◆ Work instruction: Transcribe the data in full, keeping each line exactly as it appears.

◆ Material provided:
──────────

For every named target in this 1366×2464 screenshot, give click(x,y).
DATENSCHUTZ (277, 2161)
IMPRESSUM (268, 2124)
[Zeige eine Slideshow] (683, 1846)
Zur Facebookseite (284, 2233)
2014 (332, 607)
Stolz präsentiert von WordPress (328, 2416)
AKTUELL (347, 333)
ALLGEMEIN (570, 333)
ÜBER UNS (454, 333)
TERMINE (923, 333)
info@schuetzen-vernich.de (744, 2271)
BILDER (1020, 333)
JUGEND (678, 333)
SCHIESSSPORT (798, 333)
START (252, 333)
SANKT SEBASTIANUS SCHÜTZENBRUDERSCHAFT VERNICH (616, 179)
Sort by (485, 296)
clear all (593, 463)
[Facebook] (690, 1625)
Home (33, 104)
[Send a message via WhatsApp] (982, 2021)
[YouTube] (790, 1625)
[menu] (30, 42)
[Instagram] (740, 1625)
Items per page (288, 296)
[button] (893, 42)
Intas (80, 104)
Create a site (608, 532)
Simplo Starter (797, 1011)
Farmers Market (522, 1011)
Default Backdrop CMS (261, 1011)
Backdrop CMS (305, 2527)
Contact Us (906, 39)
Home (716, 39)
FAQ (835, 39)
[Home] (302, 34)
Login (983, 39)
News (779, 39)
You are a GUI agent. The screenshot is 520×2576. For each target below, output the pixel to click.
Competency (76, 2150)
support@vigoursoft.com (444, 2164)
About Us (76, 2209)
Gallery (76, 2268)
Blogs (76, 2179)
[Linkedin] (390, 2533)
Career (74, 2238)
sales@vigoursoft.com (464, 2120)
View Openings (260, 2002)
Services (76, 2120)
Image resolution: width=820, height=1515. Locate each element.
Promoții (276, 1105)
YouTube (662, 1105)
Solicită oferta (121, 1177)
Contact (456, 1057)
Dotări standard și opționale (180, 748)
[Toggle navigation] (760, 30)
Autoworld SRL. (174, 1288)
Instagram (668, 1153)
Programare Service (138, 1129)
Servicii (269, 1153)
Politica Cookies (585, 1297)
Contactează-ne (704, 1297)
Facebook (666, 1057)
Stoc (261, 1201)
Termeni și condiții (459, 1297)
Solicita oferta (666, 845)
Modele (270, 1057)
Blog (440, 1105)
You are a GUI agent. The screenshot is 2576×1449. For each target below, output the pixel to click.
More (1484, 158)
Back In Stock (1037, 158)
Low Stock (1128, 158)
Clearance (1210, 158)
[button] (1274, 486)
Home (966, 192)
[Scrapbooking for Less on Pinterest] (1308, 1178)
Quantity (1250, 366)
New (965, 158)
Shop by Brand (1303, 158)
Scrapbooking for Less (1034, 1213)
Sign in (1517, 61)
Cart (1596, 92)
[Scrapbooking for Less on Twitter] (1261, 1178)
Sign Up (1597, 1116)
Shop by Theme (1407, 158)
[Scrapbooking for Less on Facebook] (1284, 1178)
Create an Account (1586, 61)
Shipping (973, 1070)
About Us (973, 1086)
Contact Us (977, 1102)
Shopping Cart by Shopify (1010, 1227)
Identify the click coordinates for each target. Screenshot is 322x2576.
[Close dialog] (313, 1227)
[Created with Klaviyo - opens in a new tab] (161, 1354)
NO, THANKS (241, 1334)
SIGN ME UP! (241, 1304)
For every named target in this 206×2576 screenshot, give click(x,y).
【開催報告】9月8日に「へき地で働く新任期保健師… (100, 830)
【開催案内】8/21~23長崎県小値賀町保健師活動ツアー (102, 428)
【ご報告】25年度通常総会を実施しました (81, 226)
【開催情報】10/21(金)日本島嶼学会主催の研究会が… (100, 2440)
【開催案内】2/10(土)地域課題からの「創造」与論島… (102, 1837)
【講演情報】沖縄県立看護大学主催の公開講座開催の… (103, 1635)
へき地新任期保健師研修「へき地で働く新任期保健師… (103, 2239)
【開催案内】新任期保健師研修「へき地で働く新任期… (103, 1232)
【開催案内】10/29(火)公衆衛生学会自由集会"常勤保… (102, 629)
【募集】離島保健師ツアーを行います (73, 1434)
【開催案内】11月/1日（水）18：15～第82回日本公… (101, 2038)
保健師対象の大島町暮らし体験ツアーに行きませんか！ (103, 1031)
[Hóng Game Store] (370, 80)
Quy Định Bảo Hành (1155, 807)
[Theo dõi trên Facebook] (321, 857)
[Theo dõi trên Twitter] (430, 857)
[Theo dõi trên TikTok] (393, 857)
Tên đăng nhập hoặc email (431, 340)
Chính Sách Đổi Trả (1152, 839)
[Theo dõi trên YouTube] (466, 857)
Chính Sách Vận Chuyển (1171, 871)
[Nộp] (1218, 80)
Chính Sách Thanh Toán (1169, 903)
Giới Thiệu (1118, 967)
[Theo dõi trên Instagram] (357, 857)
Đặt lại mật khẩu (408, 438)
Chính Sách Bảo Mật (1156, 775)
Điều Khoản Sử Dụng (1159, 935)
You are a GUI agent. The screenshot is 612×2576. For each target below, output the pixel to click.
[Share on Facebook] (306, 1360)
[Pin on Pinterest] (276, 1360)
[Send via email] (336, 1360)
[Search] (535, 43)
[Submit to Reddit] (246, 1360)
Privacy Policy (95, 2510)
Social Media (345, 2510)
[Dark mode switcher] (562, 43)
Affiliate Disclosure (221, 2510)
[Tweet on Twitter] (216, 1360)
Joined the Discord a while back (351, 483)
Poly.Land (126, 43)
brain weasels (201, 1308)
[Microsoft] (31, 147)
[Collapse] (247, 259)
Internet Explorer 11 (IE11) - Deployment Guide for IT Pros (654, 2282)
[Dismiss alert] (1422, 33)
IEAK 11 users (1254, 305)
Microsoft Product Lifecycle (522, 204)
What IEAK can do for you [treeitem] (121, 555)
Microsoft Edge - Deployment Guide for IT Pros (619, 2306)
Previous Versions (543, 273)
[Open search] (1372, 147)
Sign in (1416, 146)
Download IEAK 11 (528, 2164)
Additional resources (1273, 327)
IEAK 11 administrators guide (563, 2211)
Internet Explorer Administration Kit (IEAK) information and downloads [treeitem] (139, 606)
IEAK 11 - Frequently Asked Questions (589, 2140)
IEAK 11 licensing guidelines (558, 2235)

──────────

◆ Task answer:
For every named target in this 1366×2464 screenshot, give click(x,y).
DATENSCHUTZ (277, 2161)
IMPRESSUM (268, 2124)
[Zeige eine Slideshow] (683, 1846)
Zur Facebookseite (284, 2233)
2014 (332, 607)
Stolz präsentiert von WordPress (328, 2416)
AKTUELL (347, 333)
ALLGEMEIN (570, 333)
ÜBER UNS (454, 333)
TERMINE (923, 333)
info@schuetzen-vernich.de (744, 2271)
BILDER (1020, 333)
JUGEND (678, 333)
SCHIESSSPORT (798, 333)
START (252, 333)
SANKT SEBASTIANUS SCHÜTZENBRUDERSCHAFT VERNICH (616, 179)
Sort by (485, 296)
clear all (593, 463)
[Facebook] (690, 1625)
Home (33, 104)
[Send a message via WhatsApp] (982, 2021)
[YouTube] (790, 1625)
[menu] (30, 42)
[Instagram] (740, 1625)
Items per page (288, 296)
[button] (893, 42)
Intas (80, 104)
Create a site (608, 532)
Simplo Starter (797, 1011)
Farmers Market (522, 1011)
Default Backdrop CMS (261, 1011)
Backdrop CMS (305, 2527)
Contact Us (906, 39)
Home (716, 39)
FAQ (835, 39)
[Home] (302, 34)
Login (983, 39)
News (779, 39)
You are a GUI agent. The screenshot is 520×2576. For each target below, output the pixel to click.
Competency (76, 2150)
support@vigoursoft.com (444, 2164)
About Us (76, 2209)
Gallery (76, 2268)
Blogs (76, 2179)
[Linkedin] (390, 2533)
Career (74, 2238)
sales@vigoursoft.com (464, 2120)
View Openings (260, 2002)
Services (76, 2120)
Image resolution: width=820, height=1515. Locate each element.
Promoții (276, 1105)
YouTube (662, 1105)
Solicită oferta (121, 1177)
Contact (456, 1057)
Dotări standard și opționale (180, 748)
[Toggle navigation] (760, 30)
Autoworld SRL. (174, 1288)
Instagram (668, 1153)
Programare Service (138, 1129)
Servicii (269, 1153)
Politica Cookies (585, 1297)
Contactează-ne (704, 1297)
Facebook (666, 1057)
Stoc (261, 1201)
Termeni și condiții (459, 1297)
Solicita oferta (666, 845)
Modele (270, 1057)
Blog (440, 1105)
You are a GUI agent. The screenshot is 2576×1449. For each target below, output the pixel to click.
More (1484, 158)
Back In Stock (1037, 158)
Low Stock (1128, 158)
Clearance (1210, 158)
[button] (1274, 486)
Home (966, 192)
[Scrapbooking for Less on Pinterest] (1308, 1178)
Quantity (1250, 366)
New (965, 158)
Shop by Brand (1303, 158)
Scrapbooking for Less (1034, 1213)
Sign in (1517, 61)
Cart (1596, 92)
[Scrapbooking for Less on Twitter] (1261, 1178)
Sign Up (1597, 1116)
Shop by Theme (1407, 158)
[Scrapbooking for Less on Facebook] (1284, 1178)
Create an Account (1586, 61)
Shipping (973, 1070)
About Us (973, 1086)
Contact Us (977, 1102)
Shopping Cart by Shopify (1010, 1227)
Identify the click coordinates for each target. Screenshot is 322x2576.
[Close dialog] (313, 1227)
[Created with Klaviyo - opens in a new tab] (161, 1354)
NO, THANKS (241, 1334)
SIGN ME UP! (241, 1304)
For every named target in this 206×2576 screenshot, give click(x,y).
【開催報告】9月8日に「へき地で働く新任期保健師… (100, 830)
【開催案内】8/21~23長崎県小値賀町保健師活動ツアー (102, 428)
【ご報告】25年度通常総会を実施しました (81, 226)
【開催情報】10/21(金)日本島嶼学会主催の研究会が… (100, 2440)
【開催案内】2/10(土)地域課題からの「創造」与論島… (102, 1837)
【講演情報】沖縄県立看護大学主催の公開講座開催の… (103, 1635)
へき地新任期保健師研修「へき地で働く新任期保健師… (103, 2239)
【開催案内】新任期保健師研修「へき地で働く新任期… (103, 1232)
【開催案内】10/29(火)公衆衛生学会自由集会"常勤保… (102, 629)
【募集】離島保健師ツアーを行います (73, 1434)
【開催案内】11月/1日（水）18：15～第82回日本公… (101, 2038)
保健師対象の大島町暮らし体験ツアーに行きませんか！ (103, 1031)
[Hóng Game Store] (370, 80)
Quy Định Bảo Hành (1155, 807)
[Theo dõi trên Facebook] (321, 857)
[Theo dõi trên Twitter] (430, 857)
[Theo dõi trên TikTok] (393, 857)
Tên đăng nhập hoặc email (431, 340)
Chính Sách Đổi Trả (1152, 839)
[Theo dõi trên YouTube] (466, 857)
Chính Sách Vận Chuyển (1171, 871)
[Nộp] (1218, 80)
Chính Sách Thanh Toán (1169, 903)
Giới Thiệu (1118, 967)
[Theo dõi trên Instagram] (357, 857)
Đặt lại mật khẩu (408, 438)
Chính Sách Bảo Mật (1156, 775)
Điều Khoản Sử Dụng (1159, 935)
You are a GUI agent. The screenshot is 612×2576. For each target below, output the pixel to click.
[Share on Facebook] (306, 1360)
[Pin on Pinterest] (276, 1360)
[Send via email] (336, 1360)
[Search] (535, 43)
[Submit to Reddit] (246, 1360)
Privacy Policy (95, 2510)
Social Media (345, 2510)
[Dark mode switcher] (562, 43)
Affiliate Disclosure (221, 2510)
[Tweet on Twitter] (216, 1360)
Joined the Discord a while back (351, 483)
Poly.Land (126, 43)
brain weasels (201, 1308)
[Microsoft] (31, 147)
[Collapse] (247, 259)
Internet Explorer 11 (IE11) - Deployment Guide for IT Pros (654, 2282)
[Dismiss alert] (1422, 33)
IEAK 11 users (1254, 305)
Microsoft Product Lifecycle (522, 204)
What IEAK can do for you [treeitem] (121, 555)
Microsoft Edge - Deployment Guide for IT Pros (619, 2306)
Previous Versions (543, 273)
[Open search] (1372, 147)
Sign in (1416, 146)
Download IEAK 11 (528, 2164)
Additional resources (1273, 327)
IEAK 11 administrators guide (563, 2211)
Internet Explorer Administration Kit (IEAK) information and downloads [treeitem] (139, 606)
IEAK 11 - Frequently Asked Questions (589, 2140)
IEAK 11 licensing guidelines (558, 2235)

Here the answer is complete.